Berry was a constant inspiration in Richards’ life and career. Whether it was providing him and Mick Jagger with something to talk about and begin their journey together as The Rolling Stones songwriting duo or sharing the stage with the icon singing his song ‘Johnny B. Goode‘—Berry was a source of unstoppable inspiration for not just the guitarist but an entire generation of rock and rollers.
There was one Chuck Berry performance, however, that captured Richards’ attention more so than any other, the guitarist’s appearance on ‘Jazz on a Summer’s Day’ a concert film which put Berry’s expertise with a guitar up against some of jazz’s finest musicians.
We’re not kidding around, either. Rhode Island’s Newport Jazz Festival, the scene of Bert Stern’s documentary ‘Jazz on a Summer’s Day’, welcomed Berry to the stage but not surrounded by his fellow rock and rollers. Instead, he would have to compete for the attention of the jazz crowd alongside some of the genre’s most celebrated musicians.
It saw acts like Max Roach, Thelonious Monk, Louis Armstrong and Dinah Washington all grace the stage. It was a seriously esteemed crowd and the margin for error on Berry’s performance was minimal. He, in their eyes, was a young upstart of sorts and his performance could have easily floundered. Instead, he soared.

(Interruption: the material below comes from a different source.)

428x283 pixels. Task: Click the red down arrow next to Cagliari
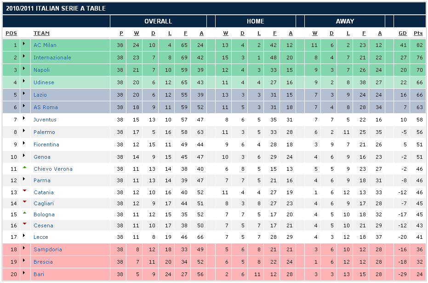24,202
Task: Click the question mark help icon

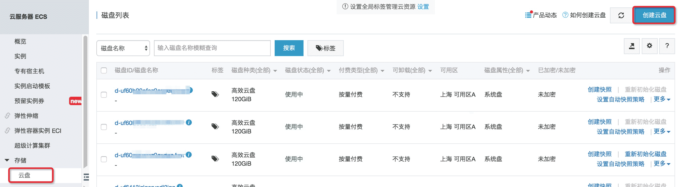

Caught in the updraft was a young Keith Richards who remembers seeing the performance and feeling an instant kinship and desire to achieve the same glory. “When I saw Chuck in Jazz on a Summer’s Day as a teenager, what struck me was how he was playing against the grain with a bunch of jazz guys,” Richards told Rolling Stone in 2015, highlighting Berry’s complete inability to conform.
“They were brilliant — guys like Jo Jones on drums and Jack Teagarden on trombone — but they had that jazz attitude cats put on sometimes: ‘Ooh… this rock & roll…'” It was a show that could have turned as many people off as it did on. But Richards thinks Berry won over the crowd. “With ‘Sweet Little Sixteen,’ Chuck took them all by storm and played against their animosity. To me, that’s blues. That’s the attitude and the guts it takes. That’s what I wanted to be, except I was white.”
“I listened to every lick he played and picked it up,” he added. “Chuck got it from T-Bone Walker, and I got it from Chuck, Muddy Waters, Elmore James and B.B. King. We’re all part of this family that goes back thousands of years. Really, we’re all passing it on.”